1) is the $60B profit from all operations (you seem to imply that when discussing PBMs)?

2) If so, is it possible to break the profit down by source (insurance, PBM, etc.)

3) Is it possible to further break that down by private vs. government insurance policies?

Would all this be available in their annual reports or would I have to access additional (SEC?) financial disclosures? If you happen to have this information already broken down in the analysis you did for this piece or could easily break it out, would you be willing to share it? If so, I can get you my contact information (or if you could post here). I'm a one-man-show working on this project on my own time with zero financial or human resources so any help would be tremendously appreciated.

If these six companies are insuring ~150M people (wow!) & their combined profits are $60B (whether from insurance or all sources & I assume you're looking at net profits after taxes, etc.), then on average they're making a profit of $400/insured/year which I almost hate to say, but seems surprisingly low. If the $60B is from all sources then the profit/insurance policy is even less. $60B profit on $1.1T in sales is a net profit of <5% which would put it about in the middle of groceries (3%) and the oil companies (8%).

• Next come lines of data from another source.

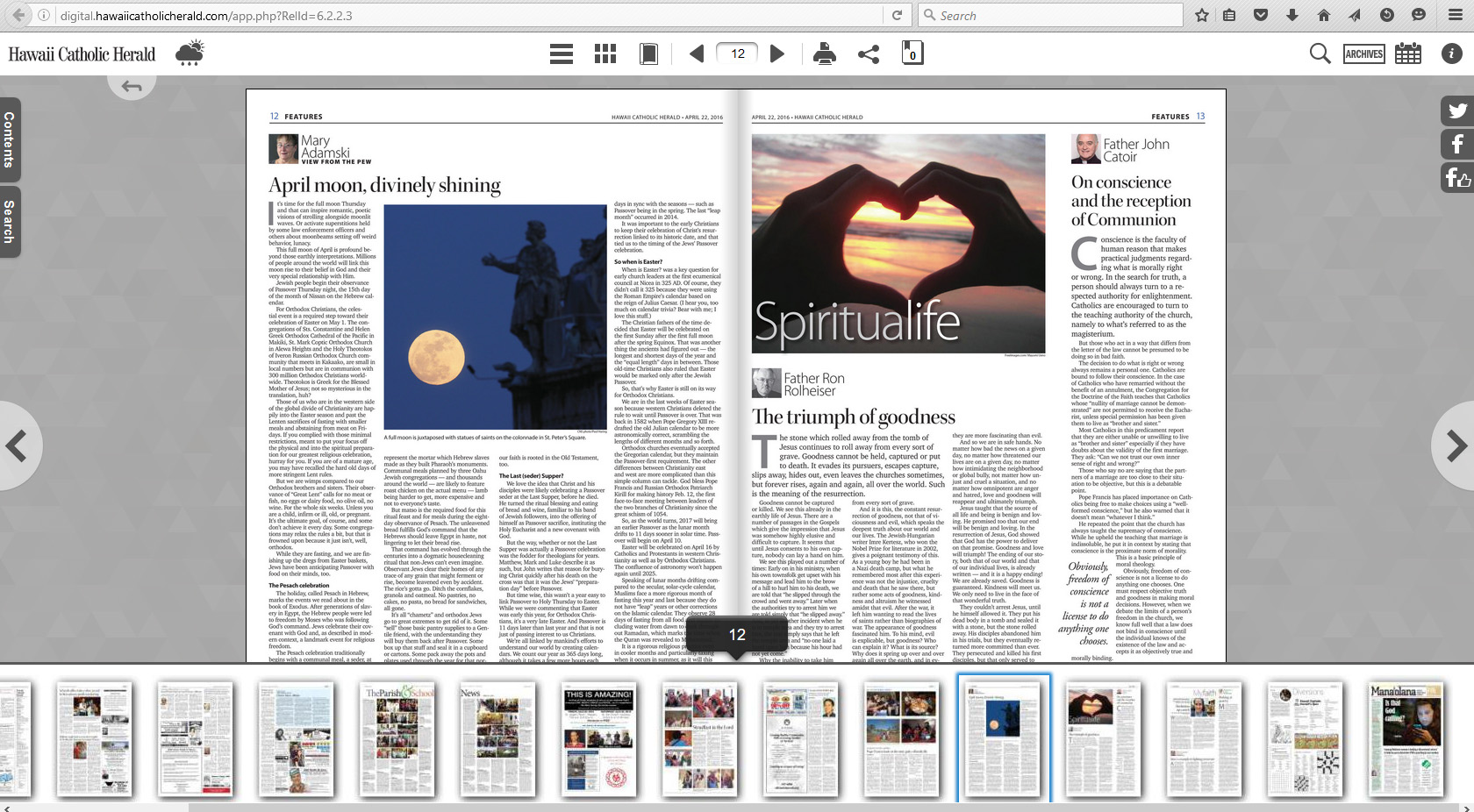The height and width of the screenshot is (812, 1474).
Task: Open the calendar issue picker
Action: click(1408, 54)
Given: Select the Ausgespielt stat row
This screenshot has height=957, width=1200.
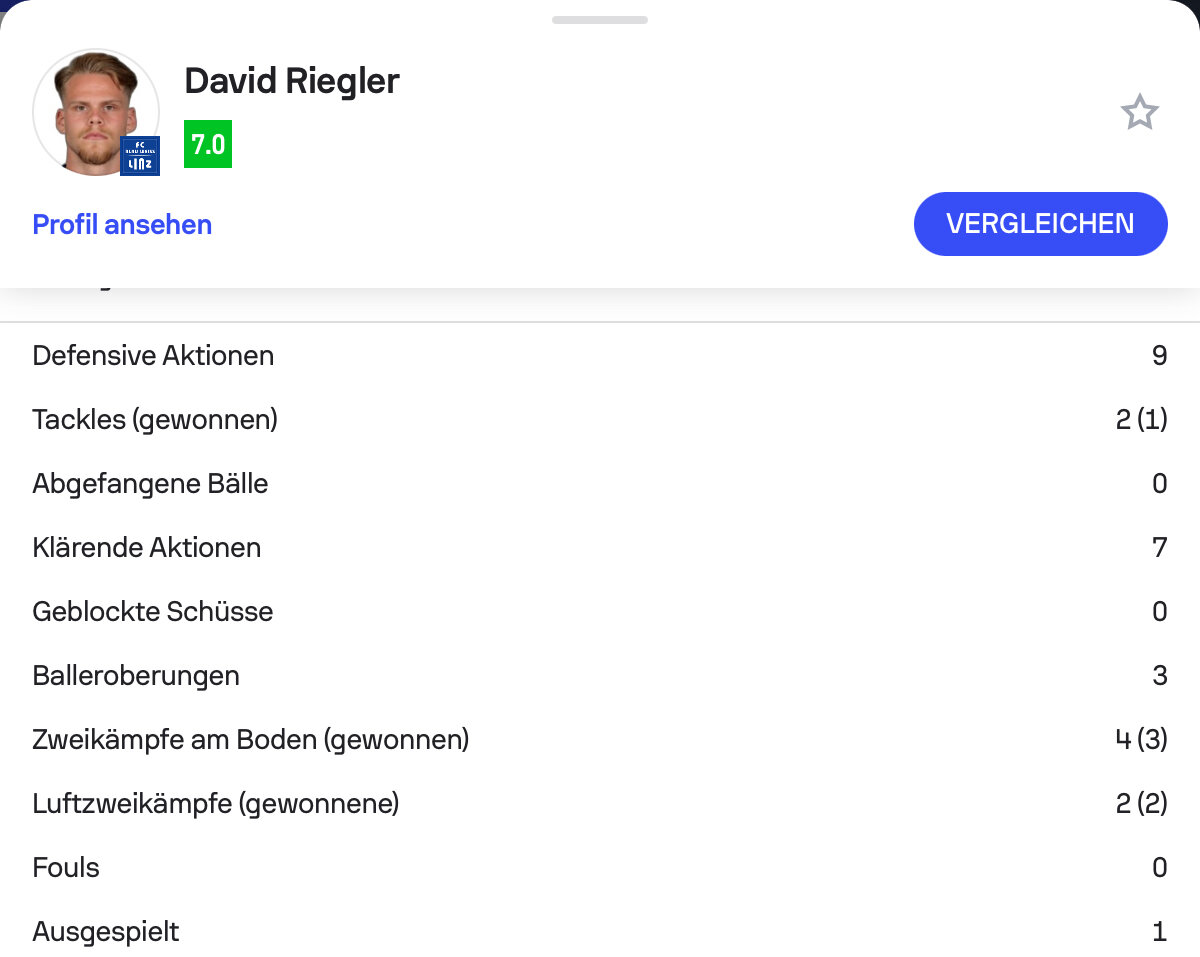Looking at the screenshot, I should [600, 932].
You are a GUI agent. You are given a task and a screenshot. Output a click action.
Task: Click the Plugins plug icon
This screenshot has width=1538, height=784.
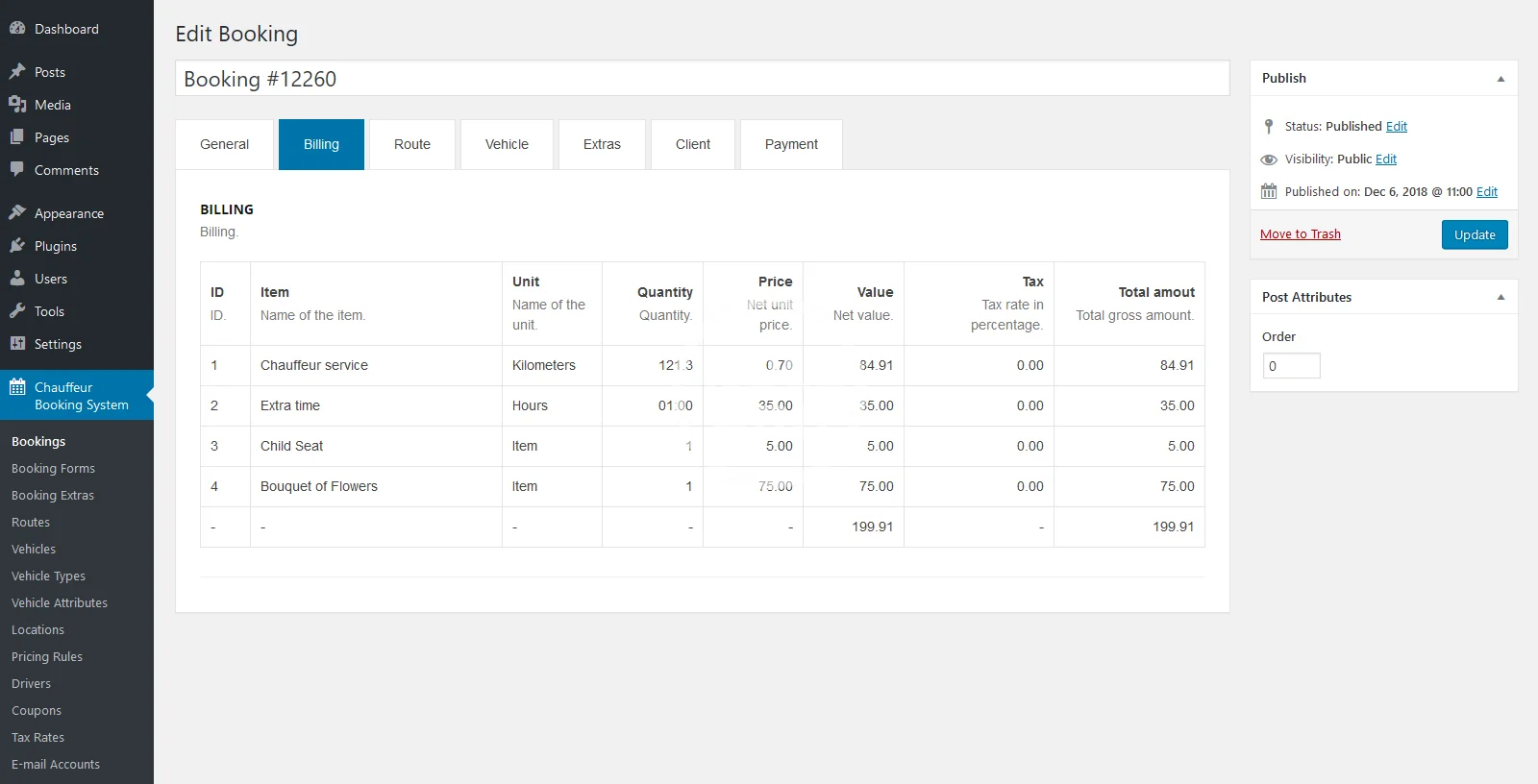tap(17, 246)
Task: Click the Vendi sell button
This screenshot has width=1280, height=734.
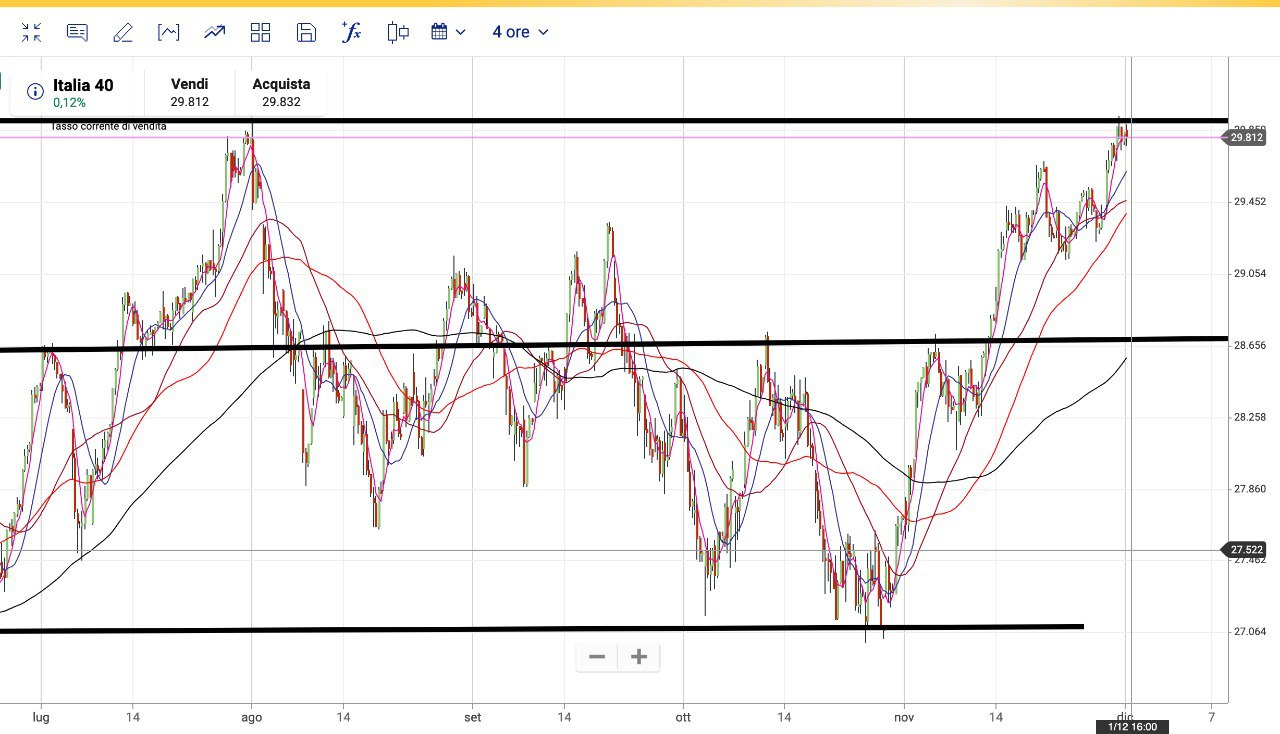Action: 189,92
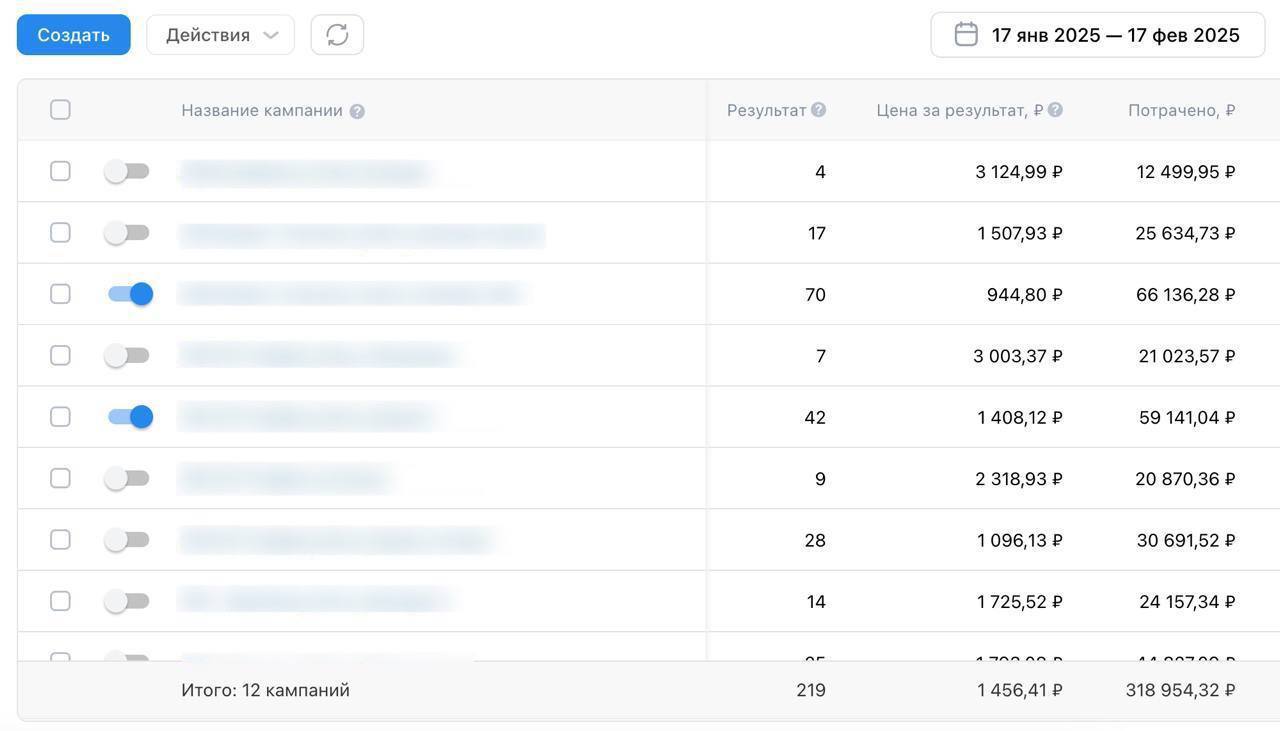The height and width of the screenshot is (731, 1280).
Task: Click the calendar icon in date range
Action: click(966, 35)
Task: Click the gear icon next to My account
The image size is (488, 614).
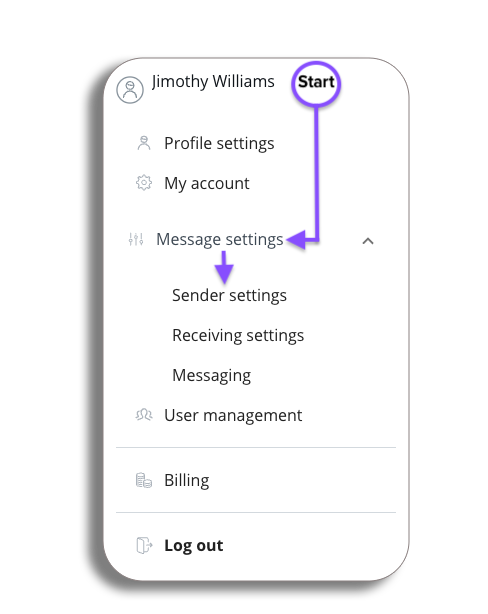Action: (x=144, y=182)
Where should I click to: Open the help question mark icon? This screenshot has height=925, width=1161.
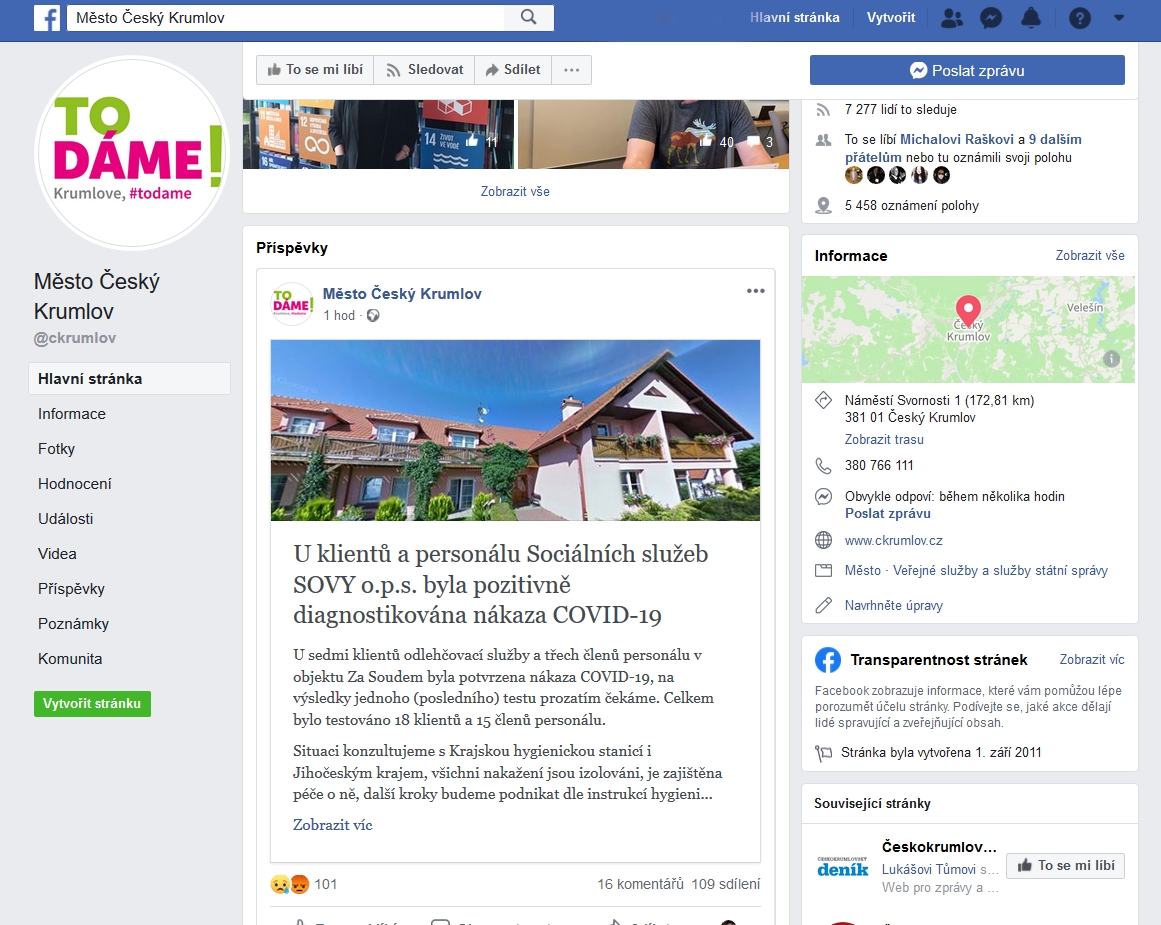click(x=1080, y=18)

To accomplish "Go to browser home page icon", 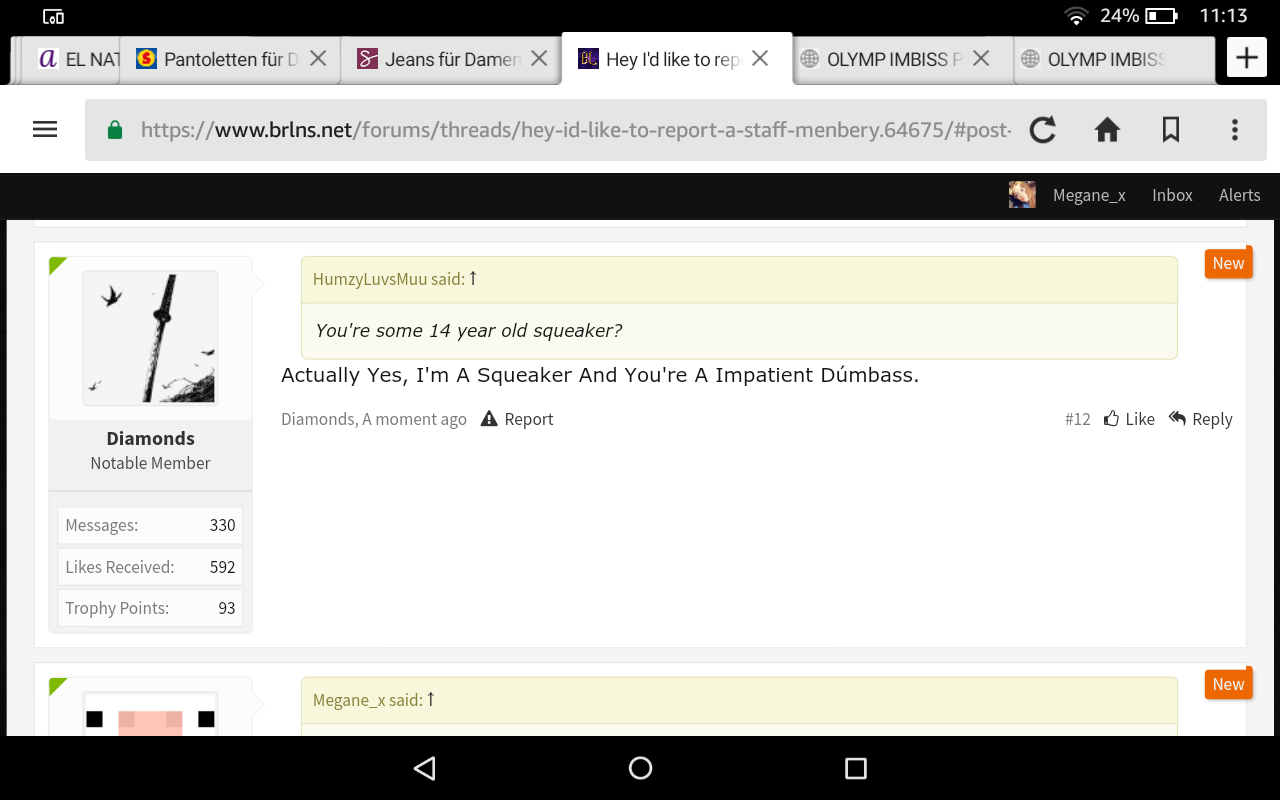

Furthermore, while $60B is no small sum, represents ~1.5% of all Healthcare spending. The PBMs are seemingly adding nothing in value and their profits are solely a result of driving up costs. Fortunately that issue seems to be getting some much overdue attention. It seems however, that the bigger problem with the "insurance" side (it's not really insurance per se) is more so the massive administrative burden it imposes on the overall "system" (or lack thereof) than the actual profit. Am I looking at this correctly?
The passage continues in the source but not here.